Going down by \(d=100\ \text{m}\) increases \(g\) by the free-air gradient \[ \Delta g_{\text{FA}} \approx 0.3086\ \frac{\text{mGal}}{\text{m}} \times 100 = 30.86\ \text{mGal}. \] 

Step 2: Account for the rock layer mass between \(A\) and \(B\).
The slab attraction of a layer of thickness \(d\) at a point above it is \(\ +2\pi G \rho d\), and at a point below it is \(-2\pi G \rho d\).
Therefore, moving from \(A\) to \(B\) changes the slab contribution by \[ \Delta g_{\text{slab}} = (-2\pi G\rho d) - (+2\pi G\rho d) = -4\pi G\rho d. \] In convenient units, \[ 4\pi G \approx 0.08386\ \frac{\text{mGal}}{\text{m}\cdot\text{(g/cc)}}. \] 

Step 3: Match the observed difference and solve for \(\rho\).

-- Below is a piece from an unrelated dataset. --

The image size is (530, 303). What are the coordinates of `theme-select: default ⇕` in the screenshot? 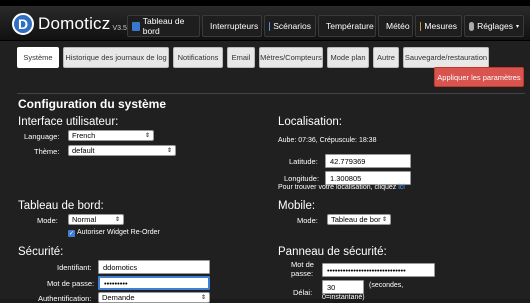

Observed \( \Delta g_{B-A} = 5\ \text{mGal} \) (downward increase): \[ 5 = \Delta g_{\text{FA}} + \Delta g_{\text{slab}} = 30.86 - (0.08386)\,\rho \times 100. \] \[ 0.08386\times 100\,\rho = 30.86 - 5 = 25.86 \;\Rightarrow\; \rho = \frac{25.86}{8.386} \approx 3.0859. \] \[ \boxed{3.09\ \text{g/cc}} \]